Al Boldi wrote:
Bartlomiej Zolnierkiewicz wrote: {
On 7/4/05, Al Boldi <[email protected]> wrote:
Hdparm -tT gives 38mb/s in 2.4.31
Cat /dev/hda > /dev/null gives 2% user 33% sys 65% idle
Hdparm -tT gives 28mb/s in 2.6.12
Cat /dev/hda > /dev/null gives 2% user 25% sys 0% idle 73% IOWAIT
The "hdparm doesn't get as high scores as in 2.4" is a old discussed to
death "problem" on LKML. So far nobody has been able to show it affects
anything but that pretty useless quasi-benchmark.
It feels like DMA is not being applied properly in 2.6.12.
Same on 2.6.10,11,12.
No errors though, only sluggish system.
Really sluggish or just "benchmark-sluggish"? If the former, try
selecting a different IO elevator/sheduler. If the latter it doesn't
matter much, at least not with the very simple hdparm test :-)
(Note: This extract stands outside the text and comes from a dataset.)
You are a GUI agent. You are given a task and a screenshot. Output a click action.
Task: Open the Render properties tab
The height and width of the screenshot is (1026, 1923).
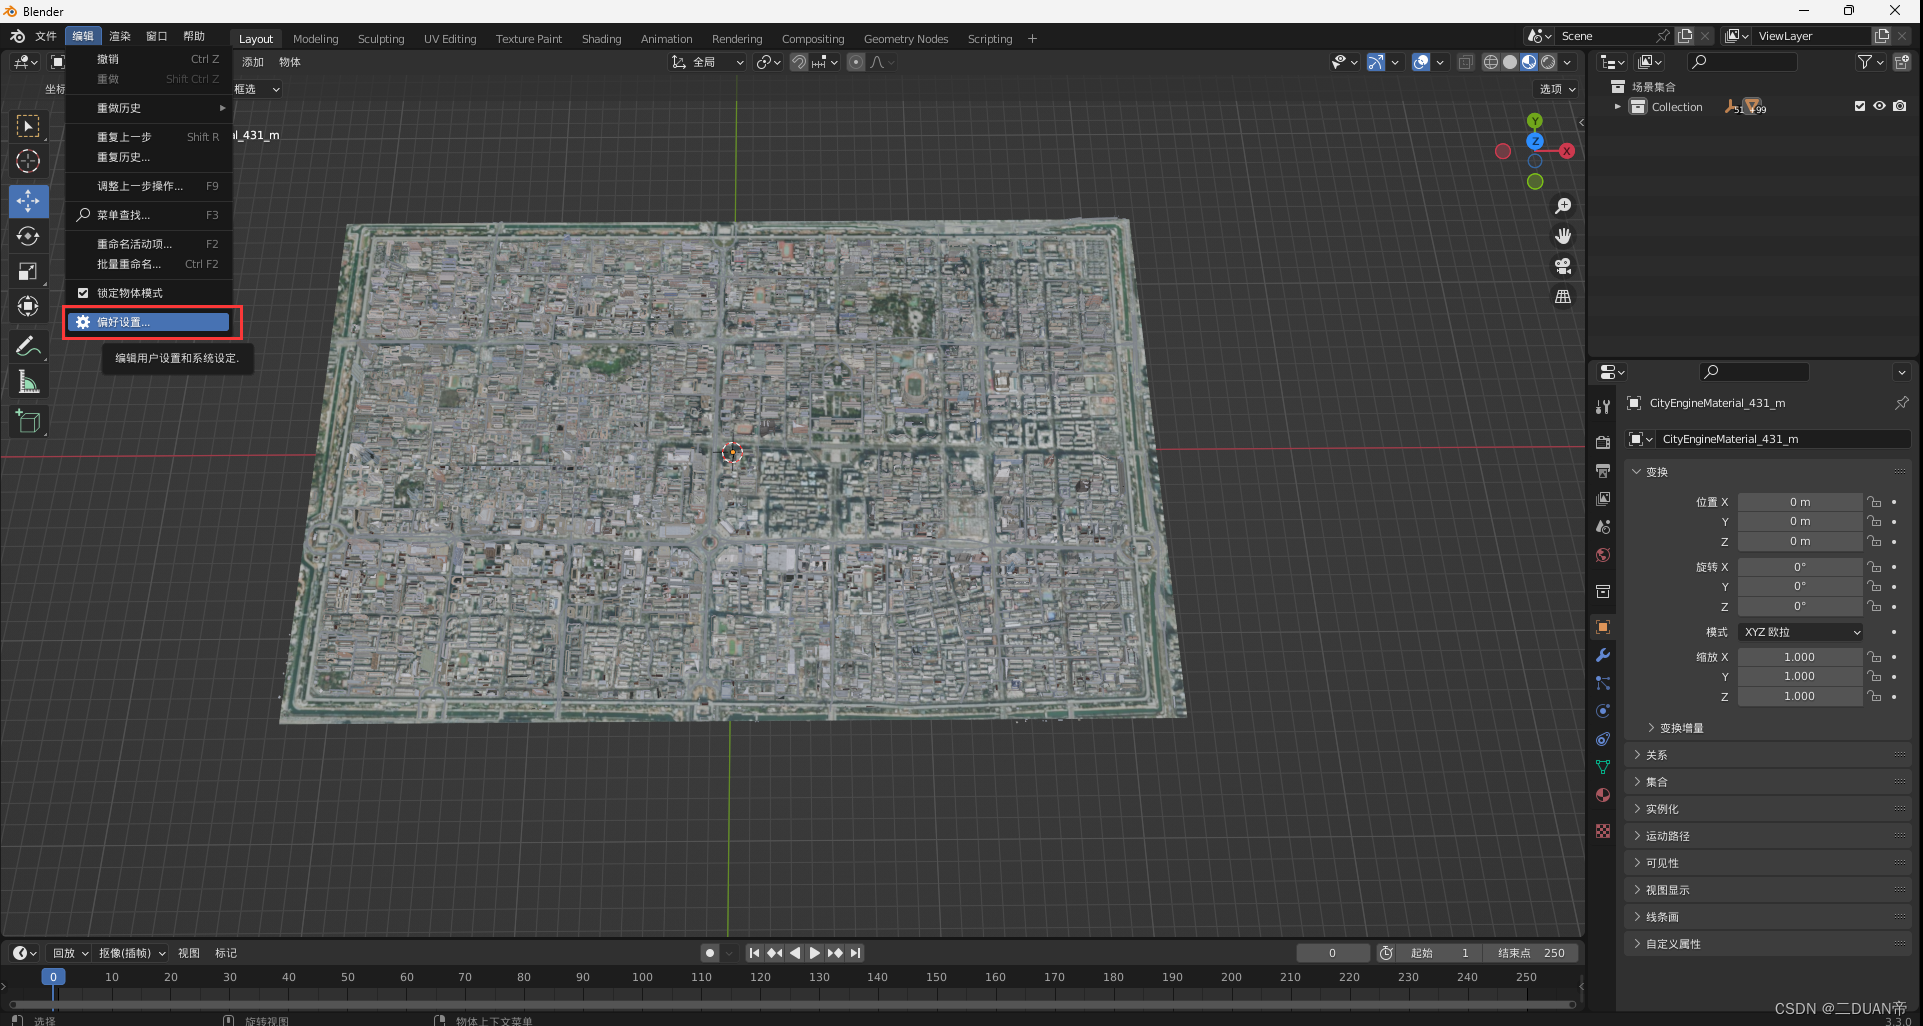point(1603,442)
What about earlier kernels?
Please try to narrow down the problem to a specific kernel version.
}
Don't know about 2.6.0-2.6.9, but 2.4.31 is ok.
Bartlomiej,
When you compare 2.4.31 with 2.6.12 don't you see this problem on your
machine?
If you have a fast system the slowdown won't show, but your IOWAIT will be
higher anyway!
Nothing wrong with 73% iowait, I'd even consider it very low while
putting load on a harddrive. Its just time spent waiting for data to be
returned from disk, and thus I usually expect no lower than ~98-99%
while stressing any disk. Harddisks are _slow as snails_ compared to cpu
cycles ;-)
Beware 2.4 didn't export that statistic at all to userspace, so 0%
iowait gets reported from most 2.6-ready reporting tools on 2.4.